The U.N. found that opium production in Afghanistan fell by 95 percent after the Taliban banned harvesting the poppies in 2022. The report found production from Myanmar increased by 35 percent during the same period, but it was not nearly enough to cover the shortage of product from Afghanistan, bringing the worldwide heroin supply down by roughly 75 percent. Afghanistan was by far the world’s top producer of opium until 2022, accounting for some 80 percent of the global supply.
The Taliban was a major profiteer from the opium trade during its years of insurgency against the U.S.-supported elected government of Afghanistan, but, in one of its rare efforts to curry a bit of favor with the international community after seizing power in 2021, the Islamist terrorist junta announced that harvesting the poppies was no longer consistent with its interpretation of Sharia, and anyone who did so would face severe penalties.
Taliban Supreme Leader Haibatullah Akhunzada warned in April 2022 that if any of his subjects violated his new decree against opium, “the crop will be destroyed immediately and the violator will be treated according to the Sharia law.”
The U.N. and other agencies, including the U.S. government, had long hoped to choke off the flood of heroin pouring out of Afghanistan by persuading Afghan farmers to grow other crops. The Taliban’s iron-fisted solution to the problem immediately caused a problem they had long feared: shutting down Afghanistan’s billion-dollar drug trade by decree caused enormous hardships for farmers who suddenly had no way to earn a living.
The UNODC was cautiously optimistic about the opium ban at first, but, soon, human rights organizations complained about soaring poverty rates among the onetime champion poppy harvesters of southern Afghanistan. The Taliban was neither interested nor capable of doing much to help the impoverished farmers, and the rest of the world could not finance or implement an enormous transition program to new crops while the Taliban ruled in Kabul.
In its report on Wednesday, the UNODC warned that opium supplies were beginning to contract around the world, and the supply would plunge even more dramatically over the coming year as drug stockpiles were depleted.
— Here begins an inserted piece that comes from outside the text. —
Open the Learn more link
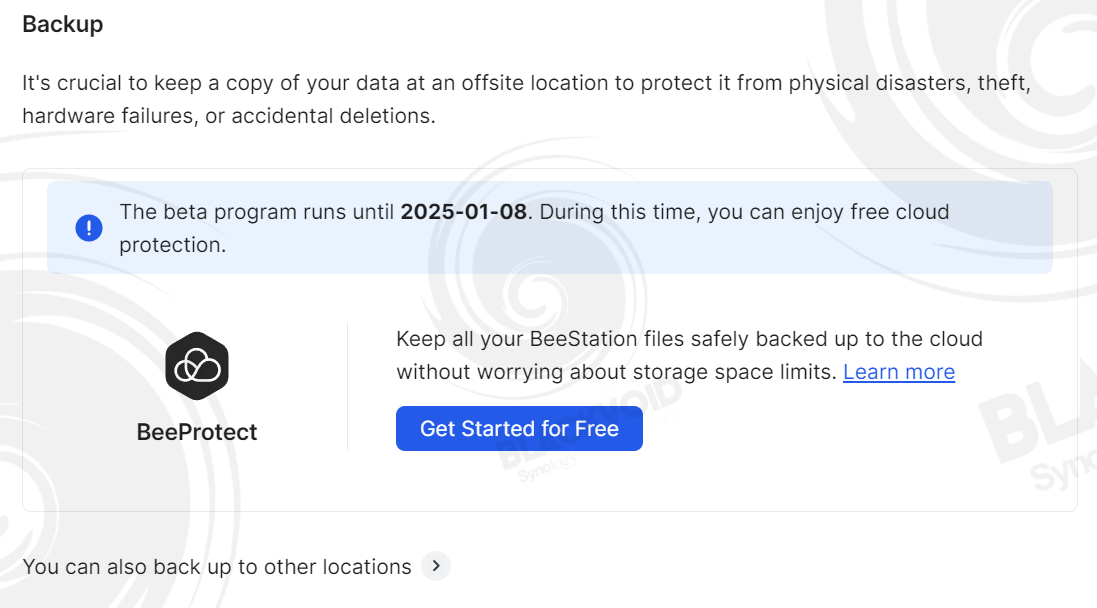The image size is (1097, 608). [x=898, y=372]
According to the report, the speed of the transformation was harming heroin users as well as Afghan farmers.
“The purity of heroin on the market is expected to decline,” the UNODC said. “Demand for opiate treatment services, including for methadone, buprenorphine, and slow-release morphine treatment, may rise, but if these services are insufficient, heroin users may switch to other opioids:”
Such a switch may pose significant risks to health and lead to an increase in overdoses, especially if the alternative opioids include highly potent substances such as some fentanyl analogues or nitazenes that have already emerged in some European countries in recent years.
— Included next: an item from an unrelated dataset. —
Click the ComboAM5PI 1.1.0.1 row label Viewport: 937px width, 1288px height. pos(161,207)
Nitazenes are the new synthetic scourge of the drug world, a class of synthetics that can be even more potent and dangerous than fentanyl, which killed more than 100,000 people in the U.S. alone in 2023. Fentanyl is 50 times more powerful than heroin, and nitazenes are even worse.
The Washington Post managed to find a climate change angle to the Taliban’s opium ban, warning that other crops — like eggplants, pomegranates, and apricots — “no longer grow easily” in southern Afghanistan because of climate change.
A Taliban agricultural official told the Washington Post that climate change might force the junta to lift its ban on opium harvesting because farmers can find nothing else to grow. Taliban officials are reportedly testing saffron and pistachios to learn if they can grow in the more “dry and salty conditions” of the former opium fields and are appealing to the international community to supply them with more seeds.